The lines below starting at the line containing "This screenshot has height=989, width=1236." and ending at the line containing "Open the Object" are to be repeated exactly, with both ends kept and nothing else added.

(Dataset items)
|---|

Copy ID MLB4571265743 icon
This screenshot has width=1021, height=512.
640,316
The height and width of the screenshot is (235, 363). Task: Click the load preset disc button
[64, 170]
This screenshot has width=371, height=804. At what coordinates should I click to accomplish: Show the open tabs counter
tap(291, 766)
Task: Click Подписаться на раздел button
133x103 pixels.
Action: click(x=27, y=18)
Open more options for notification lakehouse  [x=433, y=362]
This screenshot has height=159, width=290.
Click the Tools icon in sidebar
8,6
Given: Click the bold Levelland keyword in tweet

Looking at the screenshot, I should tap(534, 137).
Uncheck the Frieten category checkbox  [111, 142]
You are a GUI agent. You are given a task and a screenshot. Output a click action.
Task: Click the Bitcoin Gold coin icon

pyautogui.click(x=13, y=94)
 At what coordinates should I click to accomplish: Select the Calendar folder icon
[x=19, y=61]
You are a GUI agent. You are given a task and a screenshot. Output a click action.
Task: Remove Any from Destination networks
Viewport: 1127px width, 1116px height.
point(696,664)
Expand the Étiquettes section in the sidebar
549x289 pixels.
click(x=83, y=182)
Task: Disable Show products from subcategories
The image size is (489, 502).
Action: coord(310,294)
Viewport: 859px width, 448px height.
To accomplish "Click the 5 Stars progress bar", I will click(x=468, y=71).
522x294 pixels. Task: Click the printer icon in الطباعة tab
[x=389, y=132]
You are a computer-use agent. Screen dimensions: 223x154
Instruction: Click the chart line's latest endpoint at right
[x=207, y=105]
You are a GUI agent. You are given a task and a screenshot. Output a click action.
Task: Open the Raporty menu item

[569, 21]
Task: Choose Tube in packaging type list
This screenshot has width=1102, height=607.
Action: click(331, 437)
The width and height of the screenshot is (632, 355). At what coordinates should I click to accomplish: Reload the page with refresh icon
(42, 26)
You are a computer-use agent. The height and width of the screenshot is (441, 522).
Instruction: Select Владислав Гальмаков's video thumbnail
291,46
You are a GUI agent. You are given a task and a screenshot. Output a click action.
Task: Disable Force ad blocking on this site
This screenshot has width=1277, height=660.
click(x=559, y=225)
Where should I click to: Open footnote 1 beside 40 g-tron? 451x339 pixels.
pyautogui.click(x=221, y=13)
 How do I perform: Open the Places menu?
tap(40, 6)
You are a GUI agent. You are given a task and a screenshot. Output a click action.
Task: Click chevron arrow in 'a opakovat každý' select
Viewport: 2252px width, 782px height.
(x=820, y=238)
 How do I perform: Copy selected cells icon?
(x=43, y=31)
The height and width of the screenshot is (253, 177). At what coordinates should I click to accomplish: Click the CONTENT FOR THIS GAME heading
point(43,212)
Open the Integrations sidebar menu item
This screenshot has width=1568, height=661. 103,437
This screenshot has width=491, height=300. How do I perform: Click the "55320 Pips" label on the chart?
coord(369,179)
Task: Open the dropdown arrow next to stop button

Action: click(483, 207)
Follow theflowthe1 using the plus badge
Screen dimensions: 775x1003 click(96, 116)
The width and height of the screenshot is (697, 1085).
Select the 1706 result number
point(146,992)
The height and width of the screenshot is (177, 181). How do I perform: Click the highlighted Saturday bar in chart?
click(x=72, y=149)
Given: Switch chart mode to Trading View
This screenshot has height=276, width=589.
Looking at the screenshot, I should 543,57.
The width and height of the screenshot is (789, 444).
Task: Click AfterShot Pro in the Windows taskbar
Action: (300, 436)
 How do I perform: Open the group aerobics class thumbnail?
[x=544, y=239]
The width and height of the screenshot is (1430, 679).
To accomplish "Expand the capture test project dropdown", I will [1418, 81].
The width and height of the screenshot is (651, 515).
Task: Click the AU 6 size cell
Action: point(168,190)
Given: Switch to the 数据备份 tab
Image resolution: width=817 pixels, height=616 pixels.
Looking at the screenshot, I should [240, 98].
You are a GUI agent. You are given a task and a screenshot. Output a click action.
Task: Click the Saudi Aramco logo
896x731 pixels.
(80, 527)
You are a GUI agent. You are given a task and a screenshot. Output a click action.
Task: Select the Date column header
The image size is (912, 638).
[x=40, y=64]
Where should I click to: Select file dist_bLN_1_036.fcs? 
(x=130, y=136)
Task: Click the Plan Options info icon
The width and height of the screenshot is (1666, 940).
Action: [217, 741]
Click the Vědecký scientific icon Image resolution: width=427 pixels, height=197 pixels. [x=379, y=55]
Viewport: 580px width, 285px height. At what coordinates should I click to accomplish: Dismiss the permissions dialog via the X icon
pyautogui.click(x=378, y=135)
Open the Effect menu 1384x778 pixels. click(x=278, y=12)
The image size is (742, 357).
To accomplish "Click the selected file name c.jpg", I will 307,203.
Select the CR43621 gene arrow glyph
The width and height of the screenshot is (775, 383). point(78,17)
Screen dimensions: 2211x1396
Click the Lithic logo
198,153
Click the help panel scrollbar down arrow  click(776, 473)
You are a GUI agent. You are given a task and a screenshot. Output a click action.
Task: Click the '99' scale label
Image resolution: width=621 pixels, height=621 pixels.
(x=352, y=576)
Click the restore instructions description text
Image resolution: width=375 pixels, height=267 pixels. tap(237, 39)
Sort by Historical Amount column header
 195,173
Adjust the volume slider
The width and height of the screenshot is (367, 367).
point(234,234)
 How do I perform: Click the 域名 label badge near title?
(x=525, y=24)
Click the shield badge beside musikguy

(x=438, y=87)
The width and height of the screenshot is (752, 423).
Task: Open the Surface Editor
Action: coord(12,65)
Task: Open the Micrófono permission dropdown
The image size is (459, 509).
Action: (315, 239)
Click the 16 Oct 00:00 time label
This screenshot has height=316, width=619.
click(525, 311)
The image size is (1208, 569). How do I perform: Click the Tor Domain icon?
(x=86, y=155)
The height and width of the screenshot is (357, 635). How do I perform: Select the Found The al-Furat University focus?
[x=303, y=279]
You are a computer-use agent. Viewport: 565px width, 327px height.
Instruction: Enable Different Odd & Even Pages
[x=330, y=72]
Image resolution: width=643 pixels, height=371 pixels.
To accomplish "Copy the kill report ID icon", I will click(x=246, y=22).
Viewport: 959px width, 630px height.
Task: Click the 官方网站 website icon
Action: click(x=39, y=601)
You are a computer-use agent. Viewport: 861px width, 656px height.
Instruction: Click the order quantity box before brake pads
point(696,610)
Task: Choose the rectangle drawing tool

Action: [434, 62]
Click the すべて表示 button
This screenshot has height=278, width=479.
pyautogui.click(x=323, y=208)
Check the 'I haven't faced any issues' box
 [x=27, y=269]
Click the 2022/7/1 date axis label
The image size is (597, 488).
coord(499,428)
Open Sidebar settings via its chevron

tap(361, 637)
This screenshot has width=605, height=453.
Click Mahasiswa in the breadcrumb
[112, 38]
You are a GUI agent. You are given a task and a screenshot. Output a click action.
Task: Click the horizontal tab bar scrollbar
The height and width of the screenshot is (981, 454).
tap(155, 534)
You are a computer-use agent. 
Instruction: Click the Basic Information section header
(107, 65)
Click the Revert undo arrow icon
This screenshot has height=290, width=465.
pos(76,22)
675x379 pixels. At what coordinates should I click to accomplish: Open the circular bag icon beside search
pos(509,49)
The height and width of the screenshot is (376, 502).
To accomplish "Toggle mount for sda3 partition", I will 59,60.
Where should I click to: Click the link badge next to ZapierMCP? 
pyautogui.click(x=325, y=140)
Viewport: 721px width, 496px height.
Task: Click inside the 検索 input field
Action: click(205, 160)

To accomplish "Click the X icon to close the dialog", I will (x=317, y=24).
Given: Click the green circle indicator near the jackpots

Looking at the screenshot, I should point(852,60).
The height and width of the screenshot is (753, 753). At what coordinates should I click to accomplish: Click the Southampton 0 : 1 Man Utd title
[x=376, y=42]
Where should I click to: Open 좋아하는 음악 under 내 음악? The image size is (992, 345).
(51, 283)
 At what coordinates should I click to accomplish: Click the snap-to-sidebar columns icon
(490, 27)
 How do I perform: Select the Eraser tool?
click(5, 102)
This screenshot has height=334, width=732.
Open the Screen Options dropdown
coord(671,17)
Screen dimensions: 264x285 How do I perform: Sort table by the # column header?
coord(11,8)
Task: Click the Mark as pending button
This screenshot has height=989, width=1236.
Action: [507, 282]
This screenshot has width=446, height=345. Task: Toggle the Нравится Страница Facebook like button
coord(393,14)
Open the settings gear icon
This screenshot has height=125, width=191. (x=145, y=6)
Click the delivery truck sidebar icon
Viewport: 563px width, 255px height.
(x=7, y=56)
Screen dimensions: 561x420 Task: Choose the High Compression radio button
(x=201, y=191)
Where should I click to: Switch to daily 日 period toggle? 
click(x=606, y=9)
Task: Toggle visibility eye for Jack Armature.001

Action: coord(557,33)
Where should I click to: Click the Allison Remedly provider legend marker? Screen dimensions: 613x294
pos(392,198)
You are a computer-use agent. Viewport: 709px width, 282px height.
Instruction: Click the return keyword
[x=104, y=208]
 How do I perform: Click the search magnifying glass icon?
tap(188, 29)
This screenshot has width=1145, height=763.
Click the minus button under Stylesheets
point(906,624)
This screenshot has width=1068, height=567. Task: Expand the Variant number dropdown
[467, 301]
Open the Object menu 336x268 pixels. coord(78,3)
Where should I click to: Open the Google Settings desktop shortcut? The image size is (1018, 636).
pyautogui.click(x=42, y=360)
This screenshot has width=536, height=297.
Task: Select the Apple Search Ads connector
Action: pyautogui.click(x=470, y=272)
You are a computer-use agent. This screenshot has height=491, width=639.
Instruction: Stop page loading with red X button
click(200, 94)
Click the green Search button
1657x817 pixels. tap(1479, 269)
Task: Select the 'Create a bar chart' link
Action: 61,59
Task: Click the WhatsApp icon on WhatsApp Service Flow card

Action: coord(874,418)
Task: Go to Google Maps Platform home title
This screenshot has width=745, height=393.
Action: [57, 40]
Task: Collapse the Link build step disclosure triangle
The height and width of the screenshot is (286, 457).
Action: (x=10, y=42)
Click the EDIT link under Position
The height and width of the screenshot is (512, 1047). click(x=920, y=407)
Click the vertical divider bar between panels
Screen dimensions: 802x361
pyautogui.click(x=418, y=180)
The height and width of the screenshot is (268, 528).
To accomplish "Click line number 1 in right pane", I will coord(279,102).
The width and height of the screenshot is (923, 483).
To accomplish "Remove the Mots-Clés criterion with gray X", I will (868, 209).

|---|

▶ [Exercise output]:
This screenshot has height=989, width=1236.
Action: [507, 282]
This screenshot has width=446, height=345. Task: Toggle the Нравится Страница Facebook like button
coord(393,14)
Open the settings gear icon
This screenshot has height=125, width=191. (x=145, y=6)
Click the delivery truck sidebar icon
Viewport: 563px width, 255px height.
(x=7, y=56)
Screen dimensions: 561x420 Task: Choose the High Compression radio button
(x=201, y=191)
Where should I click to: Switch to daily 日 period toggle? 
click(x=606, y=9)
Task: Toggle visibility eye for Jack Armature.001

Action: coord(557,33)
Where should I click to: Click the Allison Remedly provider legend marker? Screen dimensions: 613x294
pos(392,198)
You are a computer-use agent. Viewport: 709px width, 282px height.
Instruction: Click the return keyword
[x=104, y=208]
 How do I perform: Click the search magnifying glass icon?
tap(188, 29)
This screenshot has width=1145, height=763.
Click the minus button under Stylesheets
point(906,624)
This screenshot has width=1068, height=567. Task: Expand the Variant number dropdown
[467, 301]
Open the Object menu 336x268 pixels. coord(78,3)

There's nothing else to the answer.